* **Goal of the exercise**:
Using the records below, write out again exactly the lines that begin at the line containing "Where should I click to: Click the 상품코드" and end at the line containing "944x599 pixels.", and no other lines.

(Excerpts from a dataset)
──────

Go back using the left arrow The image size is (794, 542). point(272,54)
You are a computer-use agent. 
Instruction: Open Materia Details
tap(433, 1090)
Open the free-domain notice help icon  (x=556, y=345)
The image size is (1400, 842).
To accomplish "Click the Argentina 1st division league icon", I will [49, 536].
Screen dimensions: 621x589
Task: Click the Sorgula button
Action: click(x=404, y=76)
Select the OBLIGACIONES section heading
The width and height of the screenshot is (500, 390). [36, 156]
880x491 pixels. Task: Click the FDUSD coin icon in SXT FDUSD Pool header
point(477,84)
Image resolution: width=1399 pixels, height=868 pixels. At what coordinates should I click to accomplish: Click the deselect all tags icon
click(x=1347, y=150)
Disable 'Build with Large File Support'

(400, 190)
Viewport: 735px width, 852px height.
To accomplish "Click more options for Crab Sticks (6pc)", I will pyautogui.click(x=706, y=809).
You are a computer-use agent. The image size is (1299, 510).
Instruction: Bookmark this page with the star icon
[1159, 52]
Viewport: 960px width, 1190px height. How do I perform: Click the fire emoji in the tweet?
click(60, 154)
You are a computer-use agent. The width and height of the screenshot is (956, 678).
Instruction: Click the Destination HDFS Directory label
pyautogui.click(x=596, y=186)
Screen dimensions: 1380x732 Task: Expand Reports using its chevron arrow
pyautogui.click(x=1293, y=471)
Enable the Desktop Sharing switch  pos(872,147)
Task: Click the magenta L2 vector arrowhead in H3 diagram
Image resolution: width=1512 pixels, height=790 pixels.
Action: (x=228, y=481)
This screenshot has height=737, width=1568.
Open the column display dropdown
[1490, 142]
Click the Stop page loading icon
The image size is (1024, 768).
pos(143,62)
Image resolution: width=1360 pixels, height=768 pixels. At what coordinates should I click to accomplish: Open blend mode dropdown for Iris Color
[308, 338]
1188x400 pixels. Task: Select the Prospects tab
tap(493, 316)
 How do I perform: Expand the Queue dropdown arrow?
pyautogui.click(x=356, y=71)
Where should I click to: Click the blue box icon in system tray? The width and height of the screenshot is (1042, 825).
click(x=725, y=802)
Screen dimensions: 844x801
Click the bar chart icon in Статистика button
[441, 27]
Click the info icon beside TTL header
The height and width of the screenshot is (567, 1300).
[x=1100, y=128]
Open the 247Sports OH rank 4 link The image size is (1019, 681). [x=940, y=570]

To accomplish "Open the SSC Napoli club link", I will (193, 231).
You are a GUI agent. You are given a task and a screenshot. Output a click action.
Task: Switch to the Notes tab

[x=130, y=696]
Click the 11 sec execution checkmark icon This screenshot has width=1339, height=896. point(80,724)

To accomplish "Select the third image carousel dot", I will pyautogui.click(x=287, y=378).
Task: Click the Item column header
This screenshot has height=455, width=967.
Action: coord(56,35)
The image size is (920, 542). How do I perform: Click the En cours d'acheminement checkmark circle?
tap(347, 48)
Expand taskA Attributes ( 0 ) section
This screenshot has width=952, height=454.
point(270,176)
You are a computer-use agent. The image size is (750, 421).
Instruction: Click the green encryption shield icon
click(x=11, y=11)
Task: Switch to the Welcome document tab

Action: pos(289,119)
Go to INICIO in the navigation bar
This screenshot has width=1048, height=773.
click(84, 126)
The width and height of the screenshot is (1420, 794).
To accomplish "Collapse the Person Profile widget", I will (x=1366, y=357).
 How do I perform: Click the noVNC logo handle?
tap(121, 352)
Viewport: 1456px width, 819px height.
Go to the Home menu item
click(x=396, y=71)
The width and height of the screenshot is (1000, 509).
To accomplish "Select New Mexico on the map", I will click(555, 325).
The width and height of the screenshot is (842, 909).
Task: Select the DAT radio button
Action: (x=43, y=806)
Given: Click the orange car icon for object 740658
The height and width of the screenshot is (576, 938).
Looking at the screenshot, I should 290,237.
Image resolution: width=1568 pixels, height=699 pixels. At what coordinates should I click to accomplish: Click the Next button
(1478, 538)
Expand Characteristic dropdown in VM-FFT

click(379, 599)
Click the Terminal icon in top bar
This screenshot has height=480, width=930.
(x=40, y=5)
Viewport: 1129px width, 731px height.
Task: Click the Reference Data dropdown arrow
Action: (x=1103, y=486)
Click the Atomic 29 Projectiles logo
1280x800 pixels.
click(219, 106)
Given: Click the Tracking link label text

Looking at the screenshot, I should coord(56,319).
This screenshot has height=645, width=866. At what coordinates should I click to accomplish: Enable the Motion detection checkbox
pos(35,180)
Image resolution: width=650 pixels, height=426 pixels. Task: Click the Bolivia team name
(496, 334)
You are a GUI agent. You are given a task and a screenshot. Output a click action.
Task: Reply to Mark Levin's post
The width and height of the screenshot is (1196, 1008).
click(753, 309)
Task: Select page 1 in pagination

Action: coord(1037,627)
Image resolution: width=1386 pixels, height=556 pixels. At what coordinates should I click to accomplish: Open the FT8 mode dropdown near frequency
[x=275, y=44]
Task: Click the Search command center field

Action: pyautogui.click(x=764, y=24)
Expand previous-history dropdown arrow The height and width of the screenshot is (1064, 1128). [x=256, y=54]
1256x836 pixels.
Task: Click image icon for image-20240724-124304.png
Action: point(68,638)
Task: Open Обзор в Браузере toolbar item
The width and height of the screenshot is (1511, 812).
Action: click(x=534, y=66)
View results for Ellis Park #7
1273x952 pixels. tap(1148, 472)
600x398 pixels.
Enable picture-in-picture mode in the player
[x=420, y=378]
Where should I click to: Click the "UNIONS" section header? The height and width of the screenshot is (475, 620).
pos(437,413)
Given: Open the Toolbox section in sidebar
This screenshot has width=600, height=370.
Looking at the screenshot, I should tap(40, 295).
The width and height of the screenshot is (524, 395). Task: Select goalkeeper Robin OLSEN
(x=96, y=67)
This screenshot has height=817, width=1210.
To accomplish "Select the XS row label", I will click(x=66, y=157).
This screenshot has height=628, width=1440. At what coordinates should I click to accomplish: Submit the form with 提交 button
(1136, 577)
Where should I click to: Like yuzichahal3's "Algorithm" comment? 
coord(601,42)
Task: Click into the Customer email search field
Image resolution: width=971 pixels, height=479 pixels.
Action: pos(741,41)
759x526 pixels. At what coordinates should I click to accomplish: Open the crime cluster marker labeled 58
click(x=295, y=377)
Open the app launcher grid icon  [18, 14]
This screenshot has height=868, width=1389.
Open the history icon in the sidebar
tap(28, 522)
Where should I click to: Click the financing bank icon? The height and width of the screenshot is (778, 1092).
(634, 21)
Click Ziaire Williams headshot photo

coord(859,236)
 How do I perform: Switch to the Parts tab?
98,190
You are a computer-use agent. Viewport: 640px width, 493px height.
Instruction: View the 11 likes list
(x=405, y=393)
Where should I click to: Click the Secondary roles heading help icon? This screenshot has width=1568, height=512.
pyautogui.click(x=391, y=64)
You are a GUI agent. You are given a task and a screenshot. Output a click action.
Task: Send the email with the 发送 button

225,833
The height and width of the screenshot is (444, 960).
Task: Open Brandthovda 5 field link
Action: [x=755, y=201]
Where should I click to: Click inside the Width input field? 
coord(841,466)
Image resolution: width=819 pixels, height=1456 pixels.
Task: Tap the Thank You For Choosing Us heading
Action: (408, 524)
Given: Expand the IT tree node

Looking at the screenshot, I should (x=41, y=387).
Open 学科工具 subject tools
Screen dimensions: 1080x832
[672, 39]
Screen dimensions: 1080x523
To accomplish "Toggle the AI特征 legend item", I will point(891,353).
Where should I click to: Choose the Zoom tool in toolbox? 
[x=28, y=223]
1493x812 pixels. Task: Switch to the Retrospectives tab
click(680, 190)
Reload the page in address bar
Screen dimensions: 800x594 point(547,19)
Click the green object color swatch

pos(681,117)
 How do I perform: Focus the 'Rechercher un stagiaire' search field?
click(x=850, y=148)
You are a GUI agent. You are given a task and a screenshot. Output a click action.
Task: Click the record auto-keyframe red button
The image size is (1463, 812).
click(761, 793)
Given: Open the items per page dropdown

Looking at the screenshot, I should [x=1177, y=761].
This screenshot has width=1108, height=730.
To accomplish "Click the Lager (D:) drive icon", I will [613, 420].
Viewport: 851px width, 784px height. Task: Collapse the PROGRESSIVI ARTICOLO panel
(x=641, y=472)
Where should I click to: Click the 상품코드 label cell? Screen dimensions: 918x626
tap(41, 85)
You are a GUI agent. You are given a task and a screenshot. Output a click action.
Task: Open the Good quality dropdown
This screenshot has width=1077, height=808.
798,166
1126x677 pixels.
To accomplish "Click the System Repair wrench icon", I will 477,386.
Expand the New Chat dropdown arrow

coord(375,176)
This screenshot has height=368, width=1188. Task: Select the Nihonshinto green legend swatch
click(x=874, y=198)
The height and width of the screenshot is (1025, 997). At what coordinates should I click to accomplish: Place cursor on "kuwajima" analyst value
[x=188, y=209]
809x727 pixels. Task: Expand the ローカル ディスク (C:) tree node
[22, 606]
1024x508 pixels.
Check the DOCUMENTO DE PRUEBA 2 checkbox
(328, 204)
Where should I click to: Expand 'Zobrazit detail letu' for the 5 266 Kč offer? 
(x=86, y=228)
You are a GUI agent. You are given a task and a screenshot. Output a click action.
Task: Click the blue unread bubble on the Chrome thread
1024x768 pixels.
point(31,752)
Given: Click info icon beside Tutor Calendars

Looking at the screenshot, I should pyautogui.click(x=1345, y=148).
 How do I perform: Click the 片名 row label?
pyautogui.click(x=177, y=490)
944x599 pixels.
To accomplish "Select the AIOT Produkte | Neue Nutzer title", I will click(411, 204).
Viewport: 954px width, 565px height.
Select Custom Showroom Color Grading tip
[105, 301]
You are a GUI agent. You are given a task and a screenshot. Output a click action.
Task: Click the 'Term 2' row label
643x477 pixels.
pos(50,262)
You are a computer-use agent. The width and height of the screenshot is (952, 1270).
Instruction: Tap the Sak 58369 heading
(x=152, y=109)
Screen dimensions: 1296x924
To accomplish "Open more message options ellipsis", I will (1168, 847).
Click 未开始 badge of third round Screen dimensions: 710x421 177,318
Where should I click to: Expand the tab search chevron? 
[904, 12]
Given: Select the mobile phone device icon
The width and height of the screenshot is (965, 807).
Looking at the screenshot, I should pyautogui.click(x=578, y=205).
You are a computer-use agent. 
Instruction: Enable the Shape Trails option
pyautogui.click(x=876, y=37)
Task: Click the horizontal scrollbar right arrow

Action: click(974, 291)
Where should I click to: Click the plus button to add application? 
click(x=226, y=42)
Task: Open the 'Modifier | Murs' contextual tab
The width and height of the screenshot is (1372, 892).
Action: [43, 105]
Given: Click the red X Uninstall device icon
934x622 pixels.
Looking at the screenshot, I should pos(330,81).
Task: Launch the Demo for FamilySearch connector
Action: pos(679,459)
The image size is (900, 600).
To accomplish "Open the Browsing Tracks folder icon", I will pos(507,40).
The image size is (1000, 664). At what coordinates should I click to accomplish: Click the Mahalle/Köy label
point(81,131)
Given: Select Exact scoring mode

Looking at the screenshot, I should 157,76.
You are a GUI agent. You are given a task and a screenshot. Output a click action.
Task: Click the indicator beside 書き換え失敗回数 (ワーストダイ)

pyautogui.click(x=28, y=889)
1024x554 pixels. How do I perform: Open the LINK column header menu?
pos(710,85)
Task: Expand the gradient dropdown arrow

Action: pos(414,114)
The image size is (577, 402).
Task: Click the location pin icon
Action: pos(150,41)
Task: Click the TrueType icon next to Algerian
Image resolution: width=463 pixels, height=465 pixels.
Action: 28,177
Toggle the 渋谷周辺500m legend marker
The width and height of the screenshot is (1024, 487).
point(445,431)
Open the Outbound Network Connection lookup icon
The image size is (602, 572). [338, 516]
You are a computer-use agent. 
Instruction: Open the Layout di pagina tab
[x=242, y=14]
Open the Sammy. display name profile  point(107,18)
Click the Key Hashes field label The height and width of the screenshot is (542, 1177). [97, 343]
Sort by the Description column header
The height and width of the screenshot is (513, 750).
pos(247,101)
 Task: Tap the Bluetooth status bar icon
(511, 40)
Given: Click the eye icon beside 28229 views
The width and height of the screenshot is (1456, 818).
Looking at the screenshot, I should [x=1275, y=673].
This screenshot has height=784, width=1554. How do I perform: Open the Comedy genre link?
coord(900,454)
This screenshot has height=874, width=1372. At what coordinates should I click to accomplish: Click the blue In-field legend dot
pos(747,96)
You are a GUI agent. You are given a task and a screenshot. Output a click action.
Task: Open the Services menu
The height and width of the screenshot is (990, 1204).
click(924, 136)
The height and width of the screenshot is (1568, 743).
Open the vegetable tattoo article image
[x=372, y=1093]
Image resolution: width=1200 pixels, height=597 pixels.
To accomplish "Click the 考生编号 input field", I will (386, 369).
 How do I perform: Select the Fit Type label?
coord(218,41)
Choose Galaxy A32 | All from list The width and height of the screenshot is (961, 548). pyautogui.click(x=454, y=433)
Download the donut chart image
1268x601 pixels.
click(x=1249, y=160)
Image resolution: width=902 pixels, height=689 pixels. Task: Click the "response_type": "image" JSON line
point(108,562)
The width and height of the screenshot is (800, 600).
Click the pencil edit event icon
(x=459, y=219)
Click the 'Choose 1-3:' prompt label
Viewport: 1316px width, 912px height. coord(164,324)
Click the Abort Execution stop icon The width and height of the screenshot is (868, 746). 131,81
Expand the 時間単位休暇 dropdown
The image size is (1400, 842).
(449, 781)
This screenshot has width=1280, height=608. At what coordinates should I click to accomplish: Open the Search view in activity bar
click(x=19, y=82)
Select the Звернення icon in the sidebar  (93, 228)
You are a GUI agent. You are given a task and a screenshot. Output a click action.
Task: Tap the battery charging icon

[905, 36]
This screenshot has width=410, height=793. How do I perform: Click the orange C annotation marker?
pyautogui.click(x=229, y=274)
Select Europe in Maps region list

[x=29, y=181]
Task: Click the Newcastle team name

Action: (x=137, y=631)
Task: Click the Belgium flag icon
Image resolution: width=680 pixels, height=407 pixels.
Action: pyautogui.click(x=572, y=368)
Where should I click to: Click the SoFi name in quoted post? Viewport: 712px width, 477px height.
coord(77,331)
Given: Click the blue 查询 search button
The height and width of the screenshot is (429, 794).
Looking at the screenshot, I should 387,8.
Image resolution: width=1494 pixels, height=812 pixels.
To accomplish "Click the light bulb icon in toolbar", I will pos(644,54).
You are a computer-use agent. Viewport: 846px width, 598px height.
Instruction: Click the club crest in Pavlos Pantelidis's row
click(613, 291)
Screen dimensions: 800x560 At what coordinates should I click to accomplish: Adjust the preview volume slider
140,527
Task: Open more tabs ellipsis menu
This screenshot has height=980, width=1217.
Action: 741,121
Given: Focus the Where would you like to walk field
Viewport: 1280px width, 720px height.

──────

* **Answer area**:
Where should I click to: Click the 상품코드 label cell? Screen dimensions: 918x626
tap(41, 85)
You are a GUI agent. You are given a task and a screenshot. Output a click action.
Task: Open the Good quality dropdown
This screenshot has width=1077, height=808.
798,166
1126x677 pixels.
To accomplish "Click the System Repair wrench icon", I will 477,386.
Expand the New Chat dropdown arrow

coord(375,176)
This screenshot has height=368, width=1188. Task: Select the Nihonshinto green legend swatch
click(x=874, y=198)
The height and width of the screenshot is (1025, 997). At what coordinates should I click to accomplish: Place cursor on "kuwajima" analyst value
[x=188, y=209]
809x727 pixels. Task: Expand the ローカル ディスク (C:) tree node
[22, 606]
1024x508 pixels.
Check the DOCUMENTO DE PRUEBA 2 checkbox
(328, 204)
Where should I click to: Expand 'Zobrazit detail letu' for the 5 266 Kč offer? 
(x=86, y=228)
You are a GUI agent. You are given a task and a screenshot. Output a click action.
Task: Click the blue unread bubble on the Chrome thread
1024x768 pixels.
point(31,752)
Given: Click info icon beside Tutor Calendars

Looking at the screenshot, I should pyautogui.click(x=1345, y=148).
 How do I perform: Click the 片名 row label?
pyautogui.click(x=177, y=490)
944x599 pixels.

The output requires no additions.